Pemerintah Indonesia, dalam hal ini Kementrian Informasi dan Komunikasi Menkominfo) bekerjasama dengan Kepolisian Republik Indonesia membentuk satuan gugus tugas terpadu (Cyber Task Force - CTF) untuk menanggulangi cybercrime ini. Tidak ketinggalan, kalangan swasta yang diwakili komunitas ISP (Internet Service Provider) pun meluncurkan ID-FIRST untuk tujuan yang sama.
“Tetapi, pemerintah dan kepolisian ikut mendukung. Karena, ID-FIRST ini untuk kepentingan industri, sehingga industri juga perlu merapatkan barisan,” ujar Heru Nugroho, Sekretaris Jenderal APJII (Asosiasi Penyelenggara Jasa Internet Indonesia).
Kegiatannya, kata Heru, menampung kejahatan ICT (Information and Communication Technology) untuk kemudian memberikan laporan kepada kepolisian. Di samping itu, pihaknya juga sering diminta bantuan oleh kepolisian untuk mendiskusikan cybercrime ini.

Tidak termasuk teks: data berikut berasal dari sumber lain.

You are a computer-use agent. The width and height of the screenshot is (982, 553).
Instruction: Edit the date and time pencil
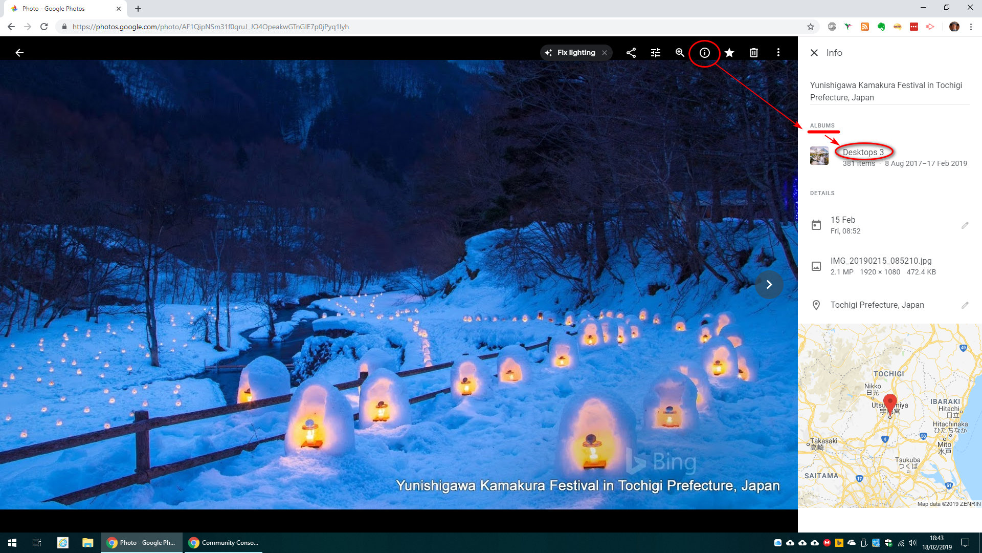pos(965,225)
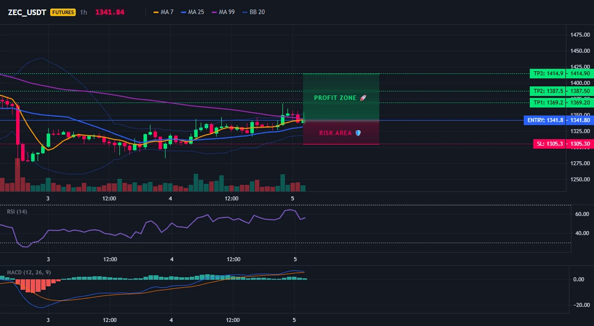Open the ZEC_USDT symbol selector

(27, 12)
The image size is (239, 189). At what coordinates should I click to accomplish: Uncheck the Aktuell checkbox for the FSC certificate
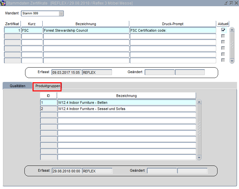(223, 30)
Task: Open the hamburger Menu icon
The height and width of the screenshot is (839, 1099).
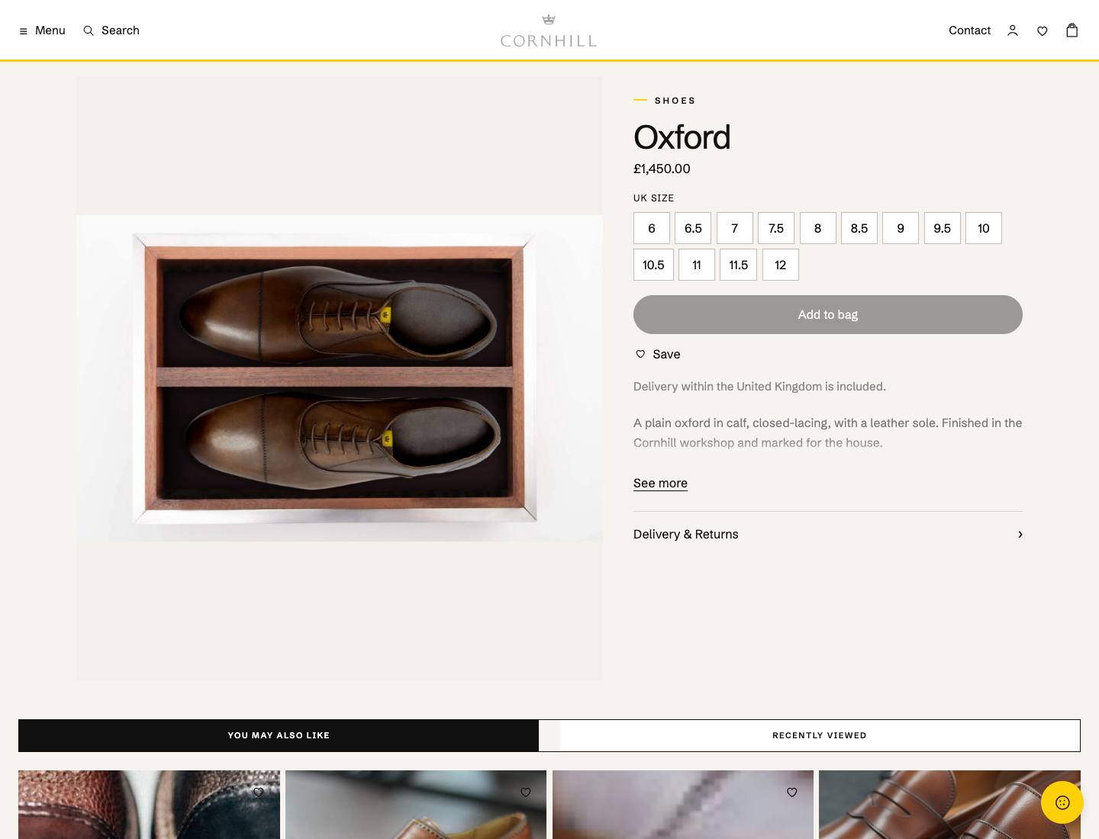Action: [23, 31]
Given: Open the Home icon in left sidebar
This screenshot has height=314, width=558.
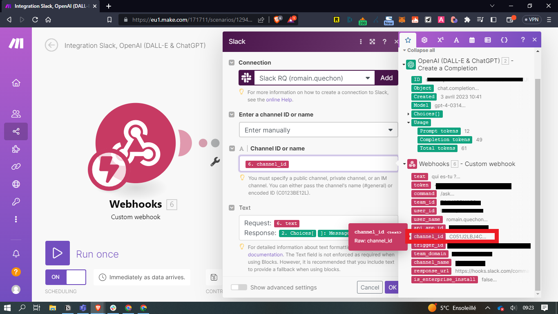Looking at the screenshot, I should coord(16,83).
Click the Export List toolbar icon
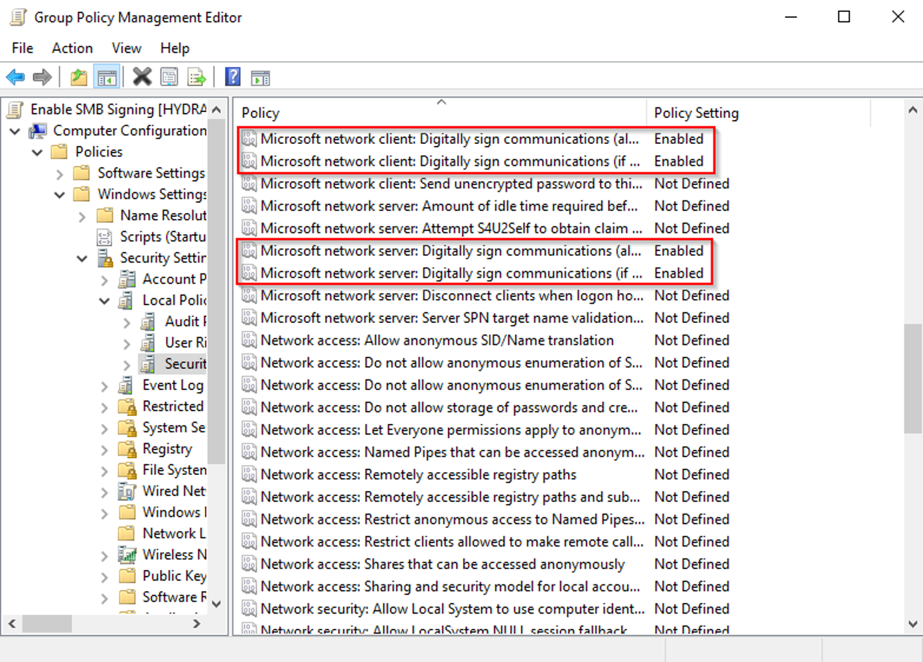Image resolution: width=923 pixels, height=662 pixels. point(196,76)
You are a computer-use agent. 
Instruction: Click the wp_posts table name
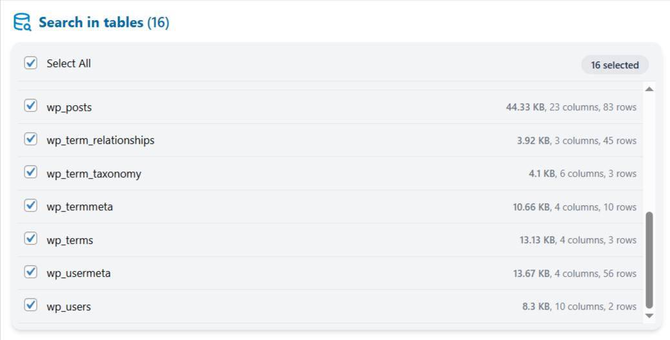coord(69,107)
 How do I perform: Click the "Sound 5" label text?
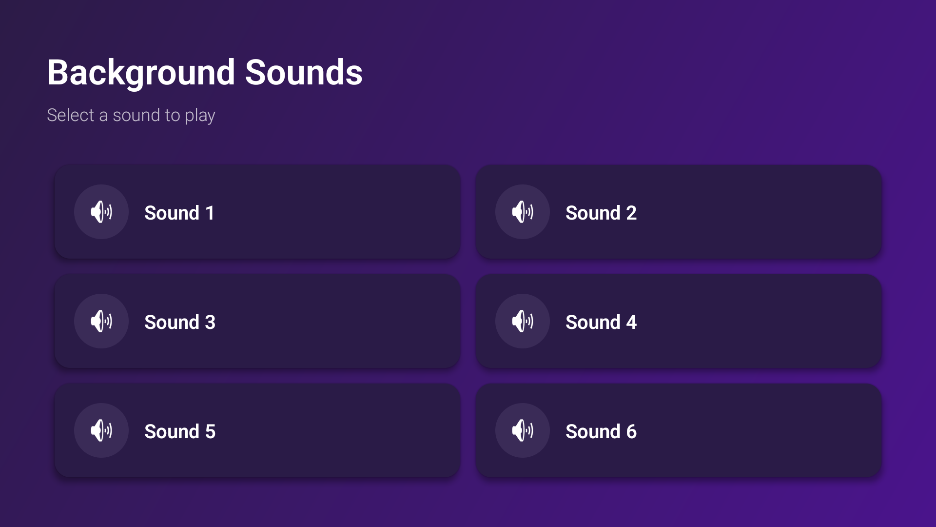point(179,431)
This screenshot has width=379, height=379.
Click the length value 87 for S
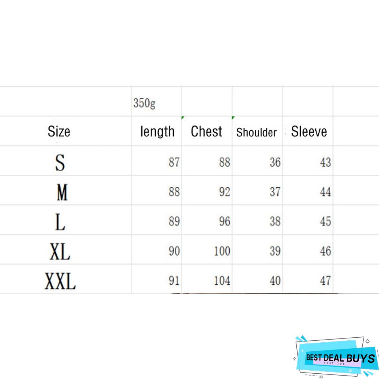tap(174, 162)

Namun, Heru mengakui, ID-FIRST memang tengah mencari format yang tepat seperti apa. Pasalnya, pemerintah mempunyai tugas untuk membuat kebijakan, dalam hal ini adalah undang-undang. Nah, industri harus membuat berdasarkan kebijakan tersebut dengan menyesuaikannya terhadap situasi yang ada.
“Kita belum punya mekanisme yang disepakati secara nasional mengenai langkah-langkah antisipasi soal cybercrime ini,” tegas penggagas ID-FIRST ini kepada eBizzAsia diruang kerjanya.
Dalam pernyataannya tentang CTF ini, Sekretaris Menkominfo, JB Kristiadi, mengharapkan lembaga ini bisa mengalang satu jalur komunikasi yang intensif, proaktif dan sejajar. Jalur komunikasi tersebut merupakan salah satu wahana konsultasi dan berbagi informasi, dalam rangka melakukan kajian, analisa dan penentuan langkah antisipatif dalam rangka menghadapi cybercrime.
“Kementerian Kominfo, Mabes Polri, dan sektor industri yang diwakili ID-FIRST, serta dukungan dari media massa dan masyarakat umum, secara bersama kita menekan seminimal mungkin tingkat cybercrime di Indonesia, sekaligus mengamankan aset bangsa Indonesia dari ancaman cyberterrorism luar negeri,” sarannya.
Kehadiran cyber task force ini memang dirancang untuk menghadapi aspek-aspek teknis respon darurat bila serangan cyber-terrorists terjadi. CTFC ada pada Markas Besar Kepolisian. Di setiap Polda (Kepolisian Daerah), kita bisa jumpai cyber task force ini. Setiap satuan/unit terdiri dari tujuh orang polisi. Bahkan Satuan tugas ini juga tergabung dalam ASEAN Napol yang beranggotakan 10 negara ASEAN.
Misinya adalah mencegah dan merespon keadaan darurat agar kerugian/risiko akibat serangan pada Sistem Informasi terhadap infrastruktur kritis dapat seminimal mungkin. Sementara kegiatannya adalah mengakses kerawanan dari infrastruktur kritis, seperti jaringan listrik, pasokan gas, air dan BBM, jaringan Kominfo, keuangan, pelayanan kesehatan. Fasilitas lain seperti penerbangan, kereta api, pelayanan polisi, kekuatan pertahanan dan pemerintahan. Selain itu, juga merespon secara cepat keadaan darurat agar kerusakannya minim dan menyediakan bimbingan dan bantuan investigasi.
Menurut Direktur II Ditserse Mabes Polri, Brigjen Pol. Suyitno, satuan tugas ini juga dapat membuka akses dengan organisasi-organisasi di luar negeri, seperti di Amerika USSF dan US Costomes, yang perwakilannya sudah terdapat di mana-mana.
Secara teknis, baik teknis penyelidikan maupun peralatannya, antar-aparat penegak hukum ini saling bekerja sama untuk menangkap pelaku dan penadah tindak kejahatan cybercrime ini. Misalnya, peralatan untuk melacak. Namun, Suyitno enggan menyebutkan teknis penangkapan pelaku dan penadah ini. “Karena itu teknis kita. Kalau kita buka nanti orang sudah lari duluan,” serunya kepada eBizzAsia beberapa waktu lalu.